**SUPPLIED TEXT:**
In an official document seen by this newspaper, the Ministry of Defence makes clear that all requests for US service personnel to give evidence at British inquests will be turned down. The new rules will cover the deaths of the three soldiers killed last week in Afghanistan.

“The US have confirmed categorically that they will not provide witnesses to attend UK inquests,” the document sent to every coroner in England and Wales states. “While coroners may continue to ask for US witnesses to attend . . . they should be aware that there will in all cases be a refusal.”

The Ministry of Defence’s “revised arrangements” for its support of inquests into the death of Armed Forces personnel also states that the Americans will in future hand over confidential information for use only in British military boards of inquiry.

The MoD will not be allowed to retain any of the US-owned material after its investigations are completed, or hand it over to an inquest without specific permission from the American authorities, the document says.

The document, recently sent to all 115 coroners in England and Wales by the Ministry of Justice, says that the new “mutually agreed” processes are designed to clarify procedures.

But it has infuriated coroners who are required by law to conduct inquests into the deaths of Armed Forces personnel abroad and who say they will be denied material previously released to them.

**DESCRIPTION OF THE TASK:**
Repeat the article on US witnesses at British inquests word for word, starting with "The Ministry of Defence’s" and ending after "boards of inquiry.".

**RAW DATA:**

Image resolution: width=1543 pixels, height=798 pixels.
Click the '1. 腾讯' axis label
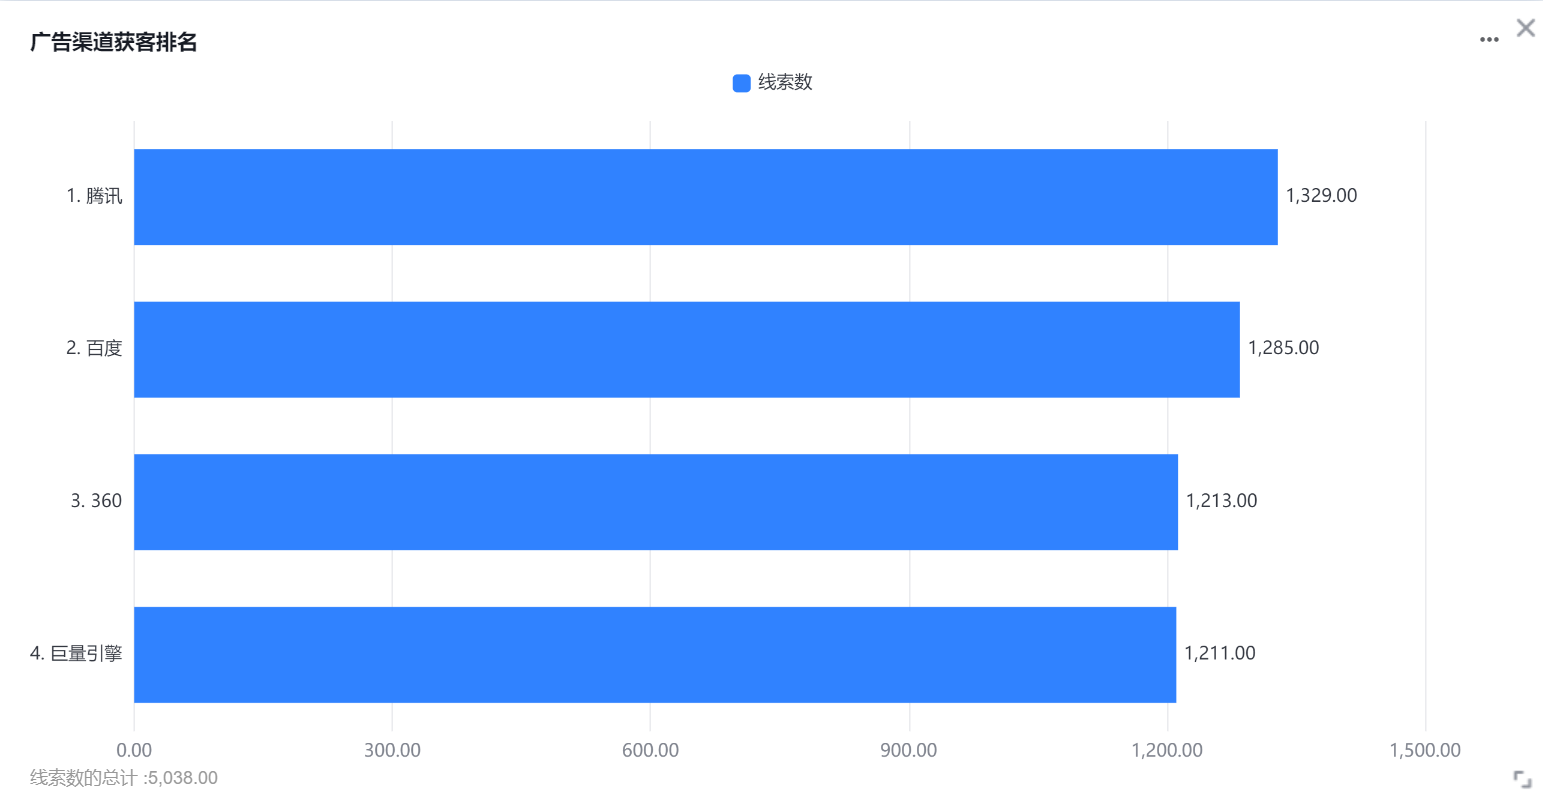pos(94,196)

**RESULT OF THE TASK:**
The Ministry of Defence’s “revised arrangements” for its support of inquests into the death of Armed Forces personnel also states that the Americans will in future hand over confidential information for use only in British military boards of inquiry.